I have always been really proud that my mom was born in different country. Even though I couldn’t communicate with her in her native tongue til I was 16, I loved that she was from France. She would often mix up expressions but we loved it. I remember being dumbfounded when people would express, “I love your mothers accent.” I never really considered her to have an accent. I guess now that I am older I can hear it but I love the way she has mastered two languages.
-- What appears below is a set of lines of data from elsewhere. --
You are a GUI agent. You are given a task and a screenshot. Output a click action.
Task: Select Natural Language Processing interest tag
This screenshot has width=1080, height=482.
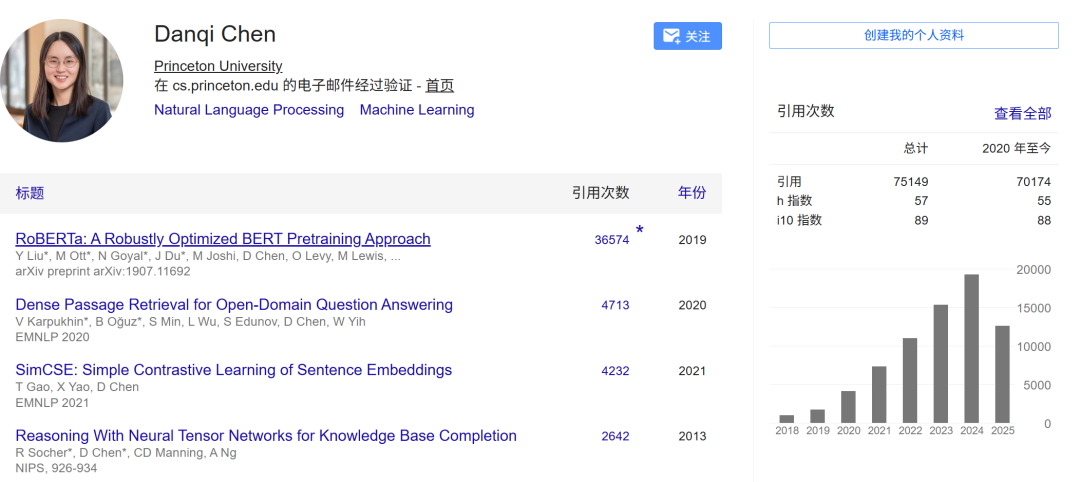click(249, 109)
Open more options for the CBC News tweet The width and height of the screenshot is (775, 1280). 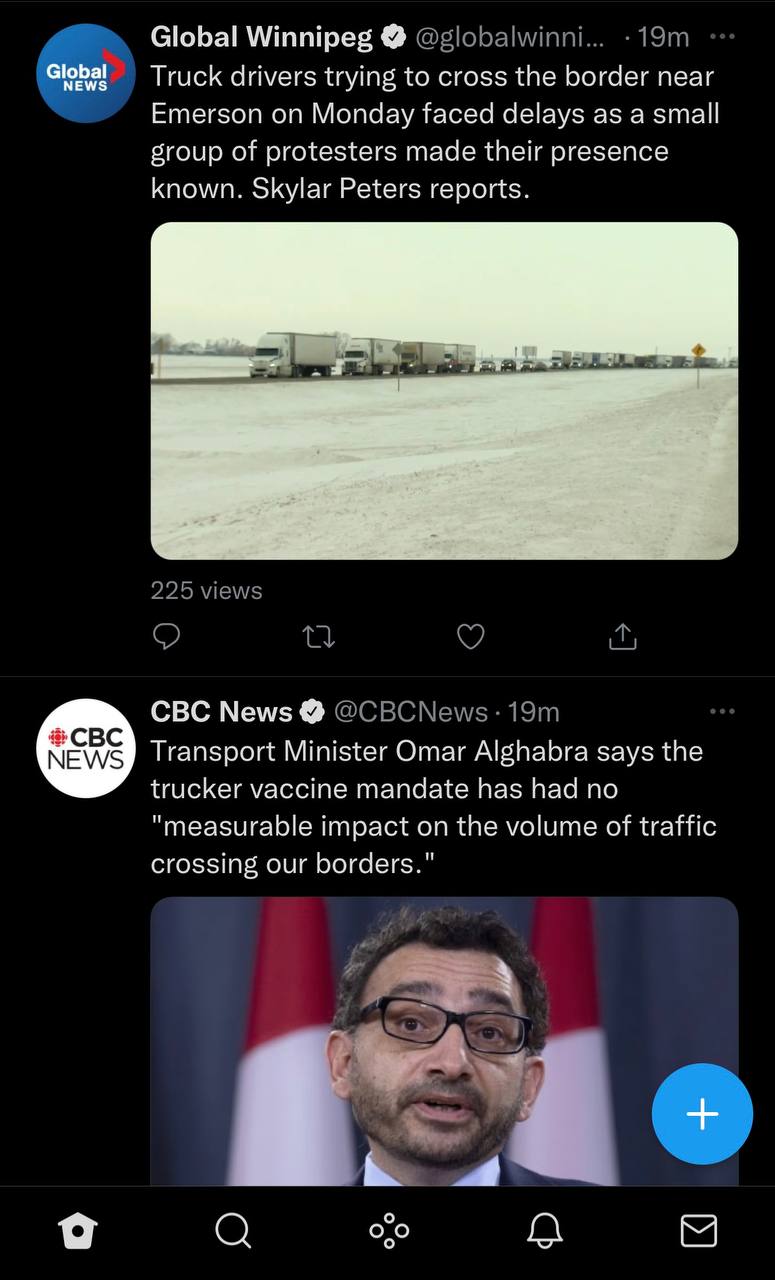[x=722, y=711]
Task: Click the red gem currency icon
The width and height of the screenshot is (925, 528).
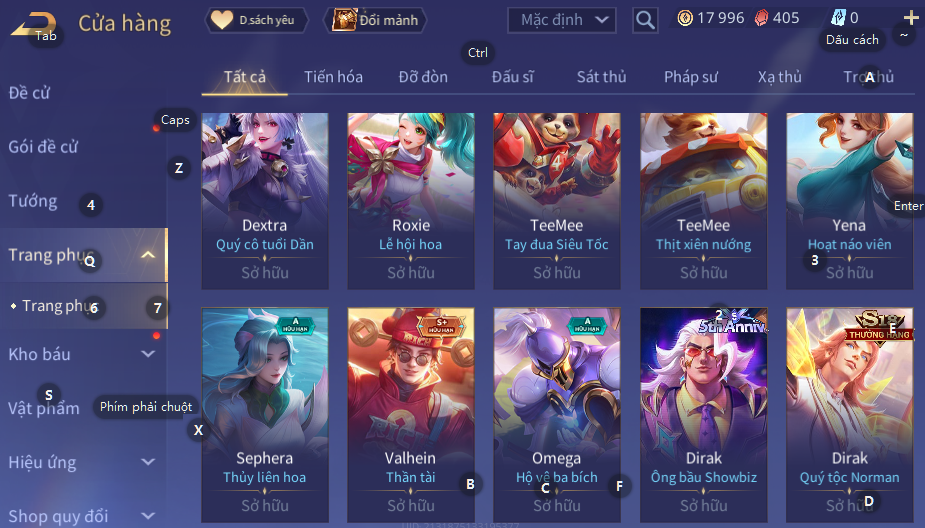Action: 762,18
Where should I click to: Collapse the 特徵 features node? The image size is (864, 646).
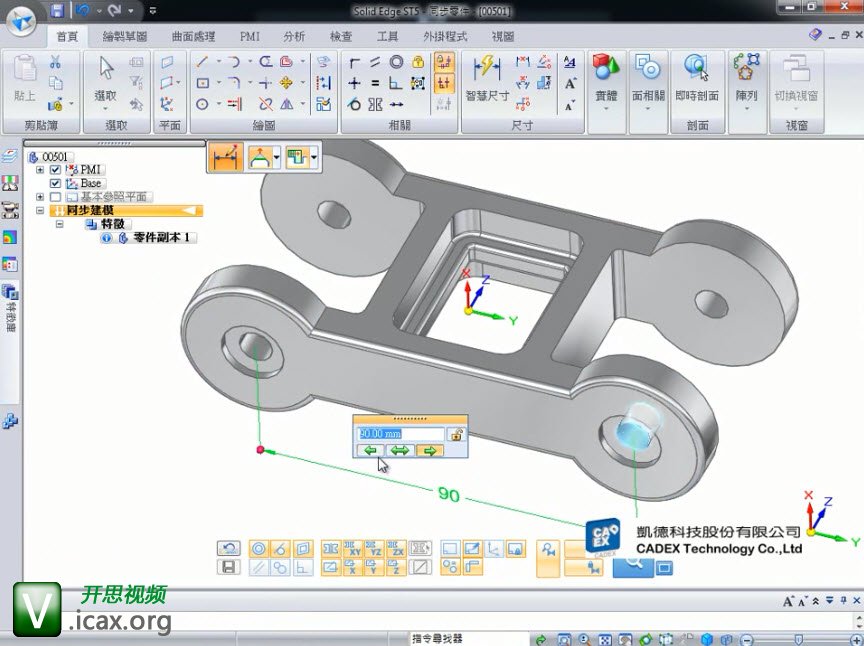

My mother has always been intelligent. She has taken the counsel to “seek ye learning out of the best books” very seriously. She has always loved reading. She’s read the classics and I think her favourite is Tolstoys’ Anna Karenina. She loves reading. I can remember coming home from school to see my mom curled up with a novel. I also loved her reading to me. At night my parents would always read us stories and make sure they caught up on how our day had gone. I have snippets of memories being curled up to her as she read me excerpts from the Friend or books. This is a tradition I have passed on to my own children and I am grateful to her for it.
My mother has loved learning. She loved school and always achieving her best. She set a very high standard of excellence and expected us to to do the same. When teachers wanted to send my brother to a different class my mom refused. She ended up attending school with him to be his personal aid and make sure that he achieved. She attended with him through the years and even sat through Math 30 with him. What an example of love and sacrifice for a child.
My mom always had to fight for her testimony. She has always loved God. She had to sacrifice greatly to be a member of this church and has never taken her membership lightly. She is devoted in her studies and has always found comfort in Jesus and our Heavenly Father. Shes been a bedrock foundation for me and my testimony. I realized that I owe much of what I am to her faith. I feel much like the armies of Heleman who declared, “We do not doubt for our mothers knew it.” I am foreverly grateful to a mother who taught me the truths of the gospel. She showed me how to build a foundation on Heavenly Father and his Son, Jesus Christ. She taught me to understand the promptings, feelings and whisperings of the Holy Ghost. I know my mom has always loved the apostles and prophets and sought counsel from their teachings. She would not miss general conference because she loves hearing their inspired teaching.
My mom is an example of service, love and forgiveness. I remember her getting chemo treatments and someone would bring dinner to the house the first week. The second week she would feel better and by week three she would be delivering meals herself. When I asked why she wasn’t just relaxing she would just answer simply, “because I can.” My mother handled her divorce with grace. I remember her being kind to my father and including him on our birthdays or others activities. Even though it must have been hurtful to have my dad their she did her best to not make it too hard for us. This is an ongoing struggle but she has always encouraged us to be kind and forgiving and loving towards others.
I guess my mom is truly my best friend. I don’t think you can ever fully appreciate your mother until you have a child of your own. I remember a little while after my daughter was born feeling overwhelmed with gratitude thinking, “I had no idea… thank you mom for everything.” It was equally heart wrenching when a few months after Claire’s birth I would be watching her battle stage three ovarian cancer. I thought, now that I finally want to listen and hear and learn from your counsel, you might be gone.” I am so grateful that the Lord gave me more time to hear and learn from her. I love her.
My mom is not perfect. We definitely have our disagreements and quarrels. But I love that she draws on the power of the atonement to overcome her weakness and has taught me to do the same. That through our Savior we both may work out our own salvation and dwell as an eternal family.
I don’t always get the privileged of being able to hear my own words or interpret my writing. I know my mom has made the comment about me being critical about how she raised us. I don’t ever mean to portray that. I hope when she reads these words she may be reminded of the adoration and gratitude that I have for her love, faith, service, kindness and friendship. I love you mom and happy birthday!